* _PROBLEM REQUIREMENTS_: Rewrite the records below as a numbered list with one line per entry, leaving out any blank lines.

* _DATA FOR REVIEW_:
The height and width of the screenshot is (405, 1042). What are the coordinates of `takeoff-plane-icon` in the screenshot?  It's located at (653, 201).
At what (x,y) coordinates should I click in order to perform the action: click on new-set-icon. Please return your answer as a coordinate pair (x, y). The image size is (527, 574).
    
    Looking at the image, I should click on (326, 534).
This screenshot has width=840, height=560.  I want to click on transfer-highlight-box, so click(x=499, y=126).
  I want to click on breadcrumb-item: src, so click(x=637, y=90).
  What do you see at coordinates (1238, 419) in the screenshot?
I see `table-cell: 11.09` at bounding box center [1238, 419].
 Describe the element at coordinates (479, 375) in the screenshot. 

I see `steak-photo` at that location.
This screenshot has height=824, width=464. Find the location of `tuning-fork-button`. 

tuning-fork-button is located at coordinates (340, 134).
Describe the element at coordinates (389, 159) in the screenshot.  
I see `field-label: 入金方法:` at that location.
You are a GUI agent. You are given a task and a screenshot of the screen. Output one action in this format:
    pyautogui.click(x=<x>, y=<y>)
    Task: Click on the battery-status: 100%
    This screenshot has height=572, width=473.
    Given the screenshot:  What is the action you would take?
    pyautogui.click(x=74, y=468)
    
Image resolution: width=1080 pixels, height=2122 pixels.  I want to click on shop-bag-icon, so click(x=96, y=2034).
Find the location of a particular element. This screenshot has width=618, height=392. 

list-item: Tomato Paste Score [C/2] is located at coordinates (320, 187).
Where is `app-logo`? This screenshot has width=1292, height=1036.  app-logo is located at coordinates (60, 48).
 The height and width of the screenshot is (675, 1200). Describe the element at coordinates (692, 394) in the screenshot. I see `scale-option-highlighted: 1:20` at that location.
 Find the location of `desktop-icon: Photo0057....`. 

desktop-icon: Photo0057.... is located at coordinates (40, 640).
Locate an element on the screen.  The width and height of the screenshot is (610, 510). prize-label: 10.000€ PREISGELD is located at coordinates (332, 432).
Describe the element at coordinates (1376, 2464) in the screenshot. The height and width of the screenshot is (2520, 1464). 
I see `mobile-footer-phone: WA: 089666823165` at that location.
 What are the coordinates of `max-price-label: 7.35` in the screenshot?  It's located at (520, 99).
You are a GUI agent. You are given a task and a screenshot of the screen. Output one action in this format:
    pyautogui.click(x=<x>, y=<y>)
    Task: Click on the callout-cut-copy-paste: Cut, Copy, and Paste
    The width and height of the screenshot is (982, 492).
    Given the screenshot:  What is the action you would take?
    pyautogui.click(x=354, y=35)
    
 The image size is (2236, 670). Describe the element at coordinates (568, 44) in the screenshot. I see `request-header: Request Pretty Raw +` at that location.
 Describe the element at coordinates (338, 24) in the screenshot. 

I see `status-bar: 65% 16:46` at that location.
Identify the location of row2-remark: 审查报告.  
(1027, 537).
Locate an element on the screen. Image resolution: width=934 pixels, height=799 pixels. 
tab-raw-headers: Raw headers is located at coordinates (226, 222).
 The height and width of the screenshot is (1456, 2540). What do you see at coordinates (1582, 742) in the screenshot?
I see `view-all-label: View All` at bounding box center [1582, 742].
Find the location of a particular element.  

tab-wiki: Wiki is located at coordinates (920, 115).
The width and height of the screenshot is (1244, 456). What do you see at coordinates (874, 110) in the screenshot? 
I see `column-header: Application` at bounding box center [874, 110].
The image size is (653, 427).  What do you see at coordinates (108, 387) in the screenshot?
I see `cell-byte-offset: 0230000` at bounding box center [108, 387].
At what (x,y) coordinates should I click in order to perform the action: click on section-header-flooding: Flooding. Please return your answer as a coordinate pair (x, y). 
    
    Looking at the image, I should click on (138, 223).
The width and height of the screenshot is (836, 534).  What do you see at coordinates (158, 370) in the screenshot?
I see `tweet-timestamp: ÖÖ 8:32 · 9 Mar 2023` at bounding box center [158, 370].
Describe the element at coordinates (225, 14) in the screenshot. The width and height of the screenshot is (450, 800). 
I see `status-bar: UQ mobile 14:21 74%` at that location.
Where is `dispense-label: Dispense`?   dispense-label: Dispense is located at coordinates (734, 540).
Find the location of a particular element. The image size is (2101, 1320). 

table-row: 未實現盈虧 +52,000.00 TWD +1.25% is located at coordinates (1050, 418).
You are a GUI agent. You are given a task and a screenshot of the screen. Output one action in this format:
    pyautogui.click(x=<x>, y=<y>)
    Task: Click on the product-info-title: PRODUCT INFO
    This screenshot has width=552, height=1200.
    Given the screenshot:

* _WRITTEN ANSWER_:
1. The height and width of the screenshot is (405, 1042). What are the coordinates of `takeoff-plane-icon` in the screenshot?  It's located at (653, 201).
2. At what (x,y) coordinates should I click in order to perform the action: click on new-set-icon. Please return your answer as a coordinate pair (x, y). The image size is (527, 574).
3.     Looking at the image, I should click on (326, 534).
4. This screenshot has width=840, height=560.  I want to click on transfer-highlight-box, so click(x=499, y=126).
5.   I want to click on breadcrumb-item: src, so click(x=637, y=90).
6.   What do you see at coordinates (1238, 419) in the screenshot?
7. I see `table-cell: 11.09` at bounding box center [1238, 419].
8.  Describe the element at coordinates (479, 375) in the screenshot. 
9. I see `steak-photo` at that location.
10. This screenshot has height=824, width=464. Find the location of `tuning-fork-button`. 
11. tuning-fork-button is located at coordinates (340, 134).
12. Describe the element at coordinates (389, 159) in the screenshot.  
13. I see `field-label: 入金方法:` at that location.
14. You are a GUI agent. You are given a task and a screenshot of the screen. Output one action in this format:
15.     pyautogui.click(x=<x>, y=<y>)
16.     Task: Click on the battery-status: 100%
17.     This screenshot has height=572, width=473.
18.     Given the screenshot:  What is the action you would take?
19.     pyautogui.click(x=74, y=468)
20. Image resolution: width=1080 pixels, height=2122 pixels.  I want to click on shop-bag-icon, so click(x=96, y=2034).
21. Find the location of a particular element. This screenshot has width=618, height=392. 
22. list-item: Tomato Paste Score [C/2] is located at coordinates (320, 187).
23. Where is `app-logo`? This screenshot has width=1292, height=1036.  app-logo is located at coordinates (60, 48).
24.  The height and width of the screenshot is (675, 1200). Describe the element at coordinates (692, 394) in the screenshot. I see `scale-option-highlighted: 1:20` at that location.
25.  Find the location of `desktop-icon: Photo0057....`. 
26. desktop-icon: Photo0057.... is located at coordinates (40, 640).
27. Locate an element on the screen.  The width and height of the screenshot is (610, 510). prize-label: 10.000€ PREISGELD is located at coordinates (332, 432).
28. Describe the element at coordinates (1376, 2464) in the screenshot. The height and width of the screenshot is (2520, 1464). 
29. I see `mobile-footer-phone: WA: 089666823165` at that location.
30.  What are the coordinates of `max-price-label: 7.35` in the screenshot?  It's located at (520, 99).
31. You are a GUI agent. You are given a task and a screenshot of the screen. Output one action in this format:
32.     pyautogui.click(x=<x>, y=<y>)
33.     Task: Click on the callout-cut-copy-paste: Cut, Copy, and Paste
34.     The width and height of the screenshot is (982, 492).
35.     Given the screenshot:  What is the action you would take?
36.     pyautogui.click(x=354, y=35)
37.  The image size is (2236, 670). Describe the element at coordinates (568, 44) in the screenshot. I see `request-header: Request Pretty Raw +` at that location.
38.  Describe the element at coordinates (338, 24) in the screenshot. 
39. I see `status-bar: 65% 16:46` at that location.
40. Identify the location of row2-remark: 审查报告.  
41. (1027, 537).
42. Locate an element on the screen. Image resolution: width=934 pixels, height=799 pixels. 
43. tab-raw-headers: Raw headers is located at coordinates (226, 222).
44.  The height and width of the screenshot is (1456, 2540). What do you see at coordinates (1582, 742) in the screenshot?
45. I see `view-all-label: View All` at bounding box center [1582, 742].
46. Find the location of a particular element.  
47. tab-wiki: Wiki is located at coordinates (920, 115).
48. The width and height of the screenshot is (1244, 456). What do you see at coordinates (874, 110) in the screenshot? 
49. I see `column-header: Application` at bounding box center [874, 110].
50. The image size is (653, 427).  What do you see at coordinates (108, 387) in the screenshot?
51. I see `cell-byte-offset: 0230000` at bounding box center [108, 387].
52. At what (x,y) coordinates should I click in order to perform the action: click on section-header-flooding: Flooding. Please return your answer as a coordinate pair (x, y). 
53.     Looking at the image, I should click on (138, 223).
54. The width and height of the screenshot is (836, 534).  What do you see at coordinates (158, 370) in the screenshot?
55. I see `tweet-timestamp: ÖÖ 8:32 · 9 Mar 2023` at bounding box center [158, 370].
56. Describe the element at coordinates (225, 14) in the screenshot. The width and height of the screenshot is (450, 800). 
57. I see `status-bar: UQ mobile 14:21 74%` at that location.
58. Where is `dispense-label: Dispense`?   dispense-label: Dispense is located at coordinates (734, 540).
59. Find the location of a particular element. The image size is (2101, 1320). 
60. table-row: 未實現盈虧 +52,000.00 TWD +1.25% is located at coordinates (1050, 418).
61. You are a GUI agent. You are given a task and a screenshot of the screen. Output one action in this format:
62.     pyautogui.click(x=<x>, y=<y>)
63.     Task: Click on the product-info-title: PRODUCT INFO
64.     This screenshot has width=552, height=1200.
65.     Given the screenshot:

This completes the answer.